Birthing Coach

A health care professional must provide evidence of medical necessity for the cost of a professional birthing coach who provides medical care for the mother or child to be an eligible medical expense. Include evidence of medical necessity by providing a Letter of Medical Necessity (LMN) that specifically identifies the recommendation and expense is for treatment of a medical condition with the request for reimbursement.

Baldness

A health care professional must provide evidence of medical necessity for the cost of the medical treatment to be an eligible medical expense. Include evidence of medical necessity by providing a Letter of Medical Necessity (LMN) that specifically identifies the recommendation and expense is for treatment of a medical condition with the request for reimbursement. 
Note: Treatment for normal male pattern baldneess is not eligible if the sole purpose is to enhance appearance.

Baby Formula

A health care professional must provide evidence of medical necessity showing the infant requires special dietary requirements, and a specific baby formula is recommended to treat an illness or disorder to be an eligible medical expense.
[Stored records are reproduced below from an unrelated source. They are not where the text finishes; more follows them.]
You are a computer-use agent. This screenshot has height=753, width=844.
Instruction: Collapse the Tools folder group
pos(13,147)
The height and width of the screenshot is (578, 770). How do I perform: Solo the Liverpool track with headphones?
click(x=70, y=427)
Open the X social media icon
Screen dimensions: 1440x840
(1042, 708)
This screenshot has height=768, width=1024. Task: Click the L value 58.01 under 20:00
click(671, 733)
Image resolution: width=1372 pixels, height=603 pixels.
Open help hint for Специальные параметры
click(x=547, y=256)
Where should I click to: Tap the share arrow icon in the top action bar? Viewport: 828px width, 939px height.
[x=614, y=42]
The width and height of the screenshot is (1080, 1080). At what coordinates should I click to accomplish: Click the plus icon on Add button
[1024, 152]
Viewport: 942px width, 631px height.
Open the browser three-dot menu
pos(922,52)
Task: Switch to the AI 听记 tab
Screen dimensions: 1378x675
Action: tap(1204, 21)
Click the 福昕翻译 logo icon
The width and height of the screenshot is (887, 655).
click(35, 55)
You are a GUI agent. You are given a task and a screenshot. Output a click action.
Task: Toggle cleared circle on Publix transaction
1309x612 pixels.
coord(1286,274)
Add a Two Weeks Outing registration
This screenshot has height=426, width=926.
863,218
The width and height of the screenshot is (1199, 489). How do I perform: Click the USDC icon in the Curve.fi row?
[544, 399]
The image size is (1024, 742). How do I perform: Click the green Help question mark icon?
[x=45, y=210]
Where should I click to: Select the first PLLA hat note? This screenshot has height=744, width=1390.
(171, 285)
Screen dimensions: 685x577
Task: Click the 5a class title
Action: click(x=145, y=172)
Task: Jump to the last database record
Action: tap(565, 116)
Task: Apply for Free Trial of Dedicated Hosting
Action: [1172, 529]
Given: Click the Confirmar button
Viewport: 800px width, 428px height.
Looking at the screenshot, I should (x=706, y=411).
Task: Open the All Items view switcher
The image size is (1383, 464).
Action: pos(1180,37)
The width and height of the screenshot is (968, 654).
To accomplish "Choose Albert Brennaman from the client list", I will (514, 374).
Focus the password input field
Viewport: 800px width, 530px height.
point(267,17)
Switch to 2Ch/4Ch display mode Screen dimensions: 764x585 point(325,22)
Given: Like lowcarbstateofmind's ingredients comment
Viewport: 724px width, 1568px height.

Include evidence of medical necessity by providing a Letter of Medical Necessity (LMN) that specifically identifies the recommendation and expense is for treatment of a medical condition with the request for reimbursement. 
Note: If your baby requires a special formula to treat an illness or a disorder, the difference in cost between the special formula and routine baby formula can be reimbursed.

Aspirin

A health care professional must prescribe Over-the-Counter (OTC) drugs and medicines for you to be reimbursed for the expense. With a prescription, the cost of OTC Aspirin medicine is an eligible medical expense.

Artificial Reproductive Technologies

A health care professional must provide evidence of medical necessity for the cost of Artificial Reproductive procedures to be an eligible medical expense. Include evidence of medical necessity by providing a Letter of Medical Necessity (LMN) that specifically identifies the recommendation and expense is for treatment of a medical condition with the request for reimbursement. 
To qualify as potentially eligible, procedures must be intended to overcome an inability to have children due to medical reasons and are performed on you, your spouse or your dependent. Eligible medical expenses include (but are not limited to):
Fertility exams
Artificial insemination (intracervical, intrauterine, intravaginal)
In-vitro/In-vivo fertilization
Gamete Intrafallopian Transfer (GIFT)
Sperm bank storage/fees for artificial insemination. *Note: Storage fees can only be submitted for planned fertilizations during the current plan year.
Sperm implants
Sperm washing
Reverse vasectomyEmbryo replacement and storage.
*Note: Storage fees can only be submitted for planned fertilizations during the current plan year.